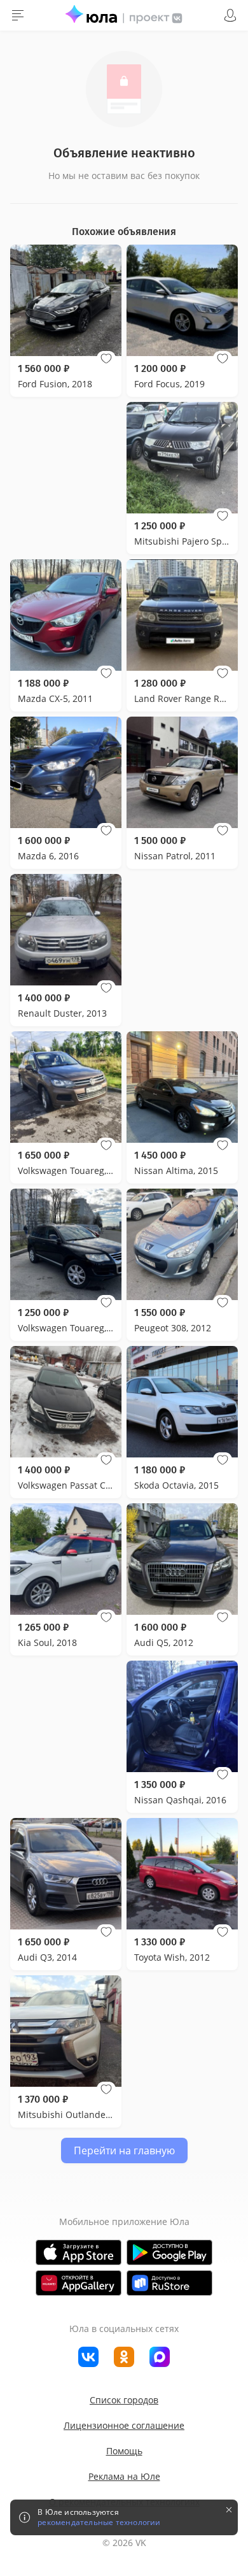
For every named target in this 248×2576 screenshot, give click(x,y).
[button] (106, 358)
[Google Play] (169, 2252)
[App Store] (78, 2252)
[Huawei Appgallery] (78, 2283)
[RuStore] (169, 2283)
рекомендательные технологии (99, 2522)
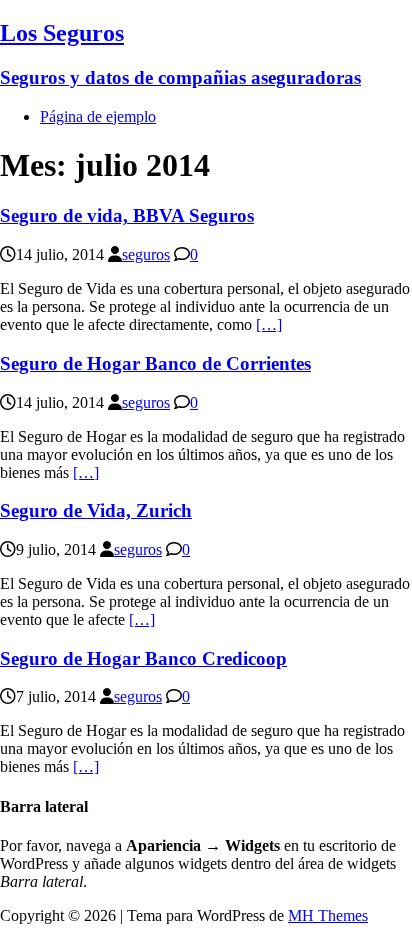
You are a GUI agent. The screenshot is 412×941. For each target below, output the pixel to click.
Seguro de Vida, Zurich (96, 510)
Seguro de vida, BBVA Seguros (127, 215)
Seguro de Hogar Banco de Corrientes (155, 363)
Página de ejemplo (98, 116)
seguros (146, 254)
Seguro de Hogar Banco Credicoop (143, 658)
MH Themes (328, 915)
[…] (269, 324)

= = = = = = =

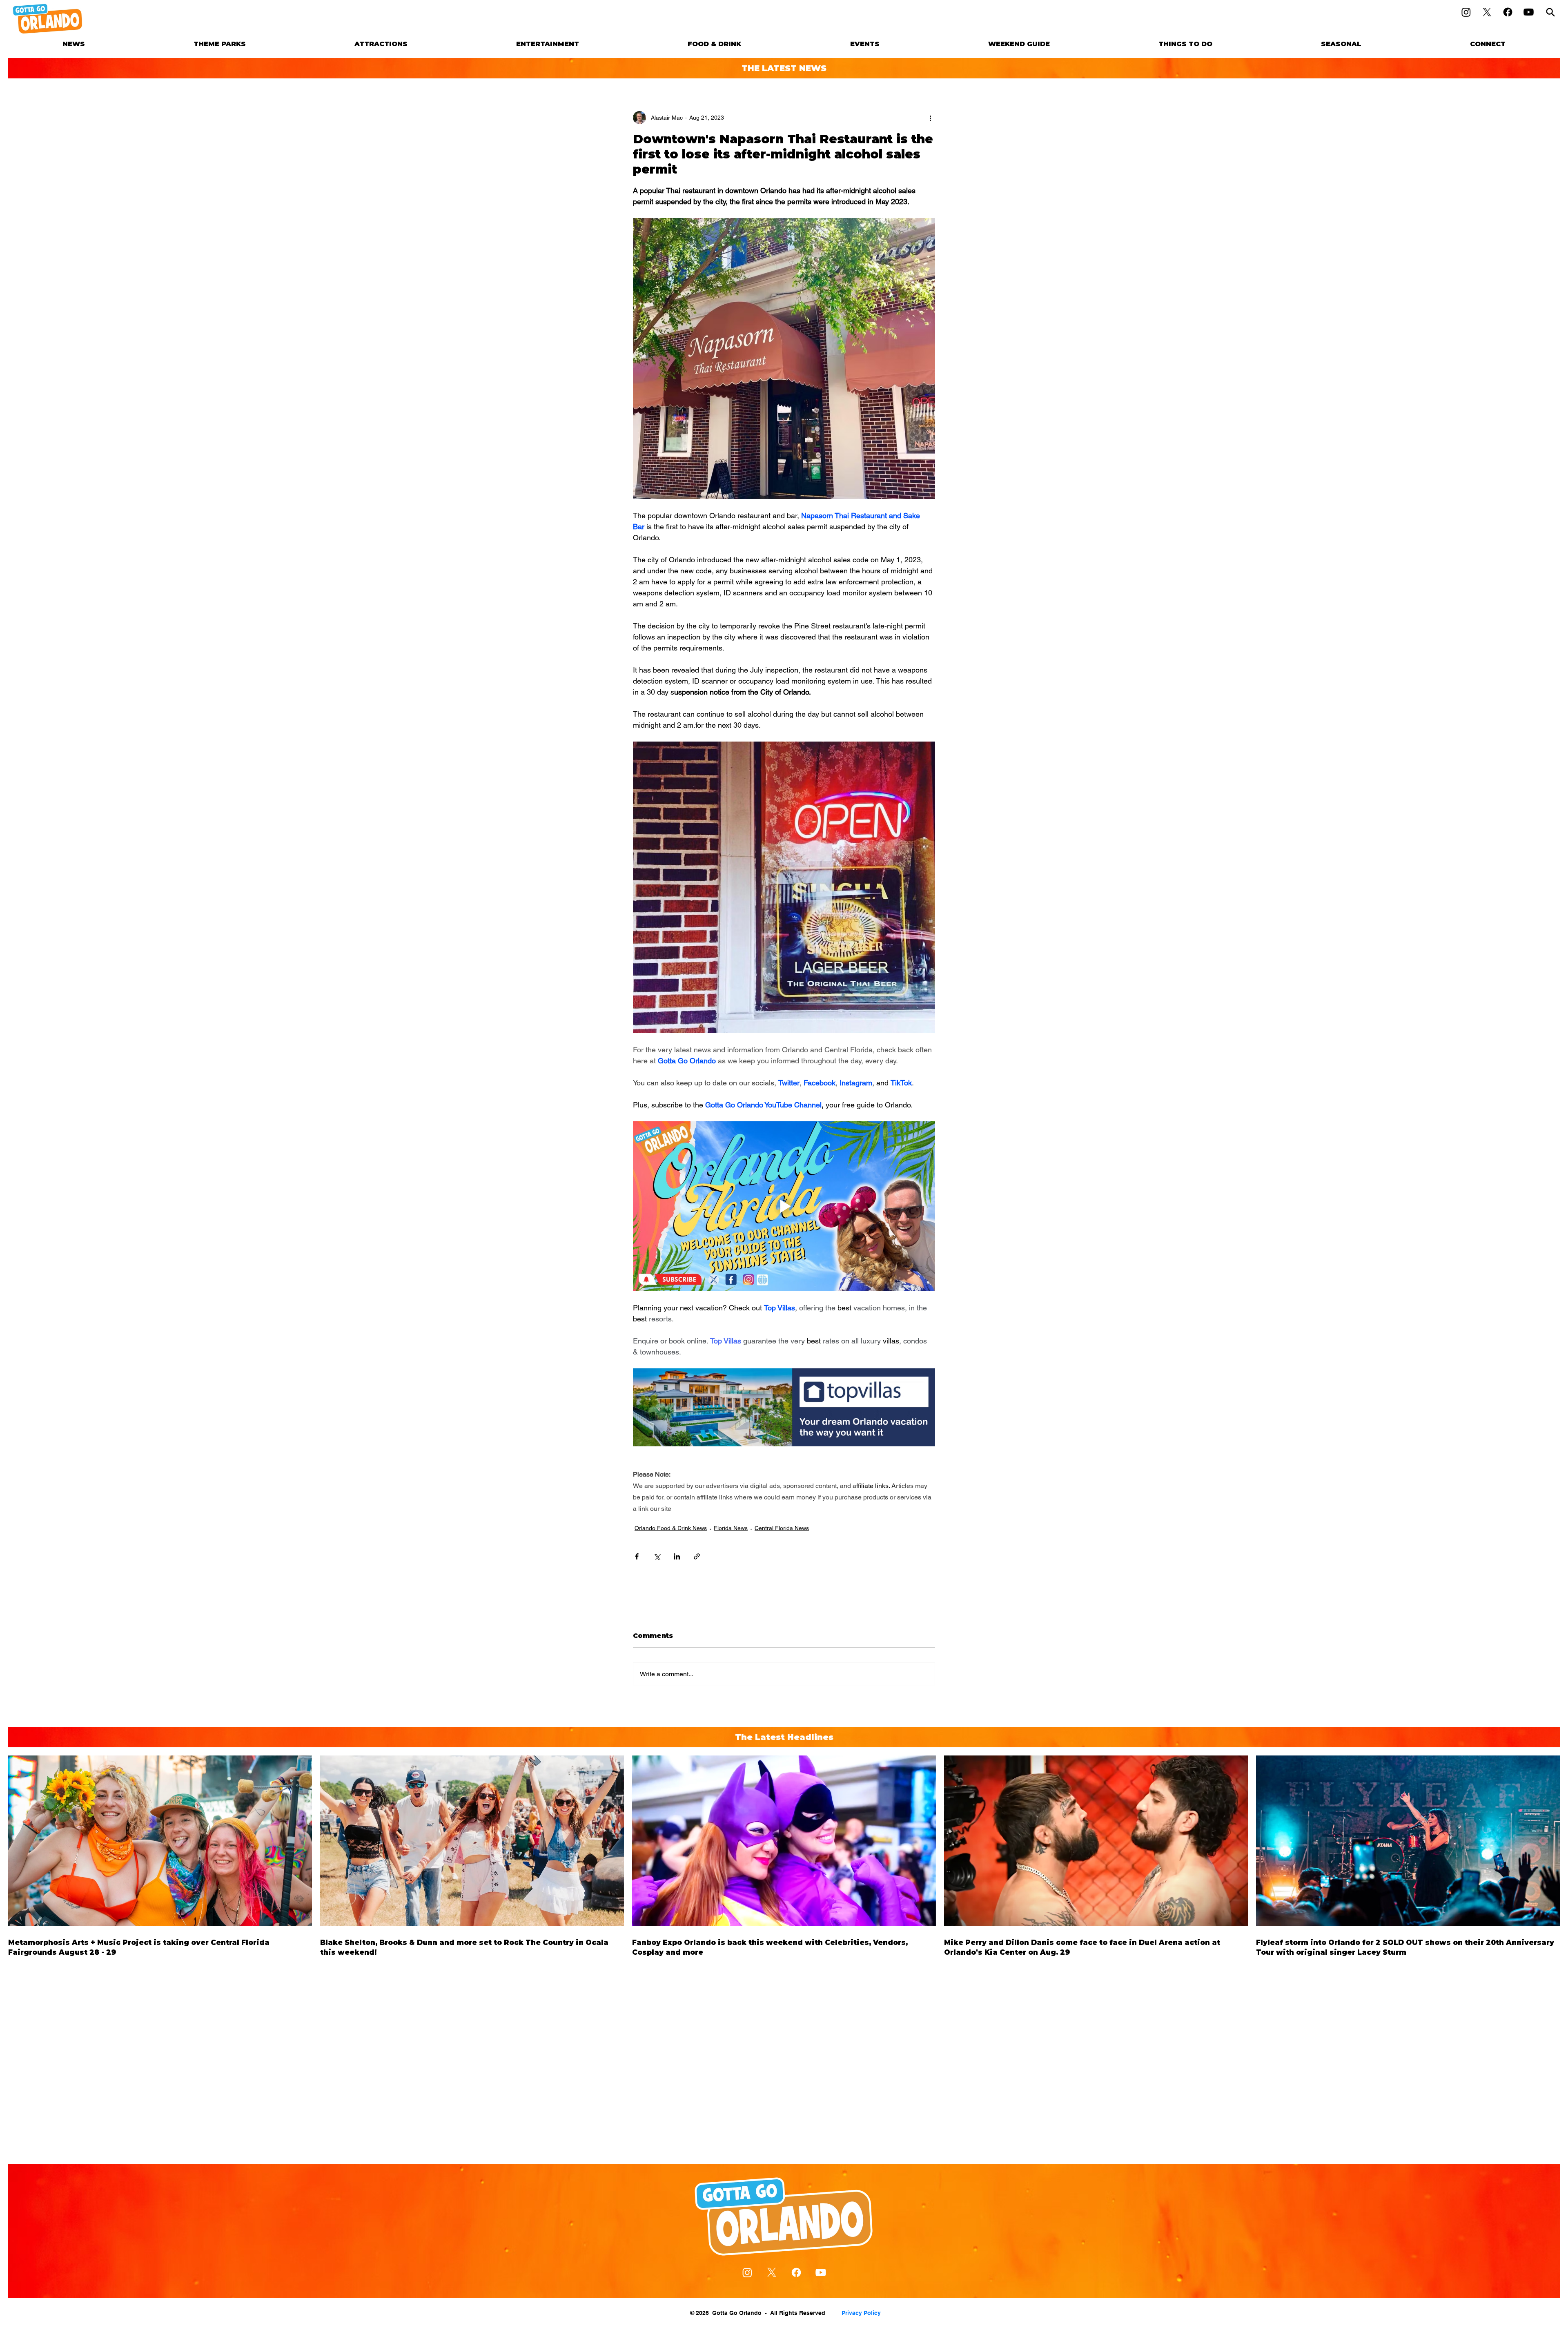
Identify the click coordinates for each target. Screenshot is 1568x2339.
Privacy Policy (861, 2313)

= = = = = = =

For each line in the material above that contains the string "Banco", make a copy.

▸ **Task result**
Seguro de Hogar Banco de Corrientes (155, 363)
Seguro de Hogar Banco Credicoop (143, 658)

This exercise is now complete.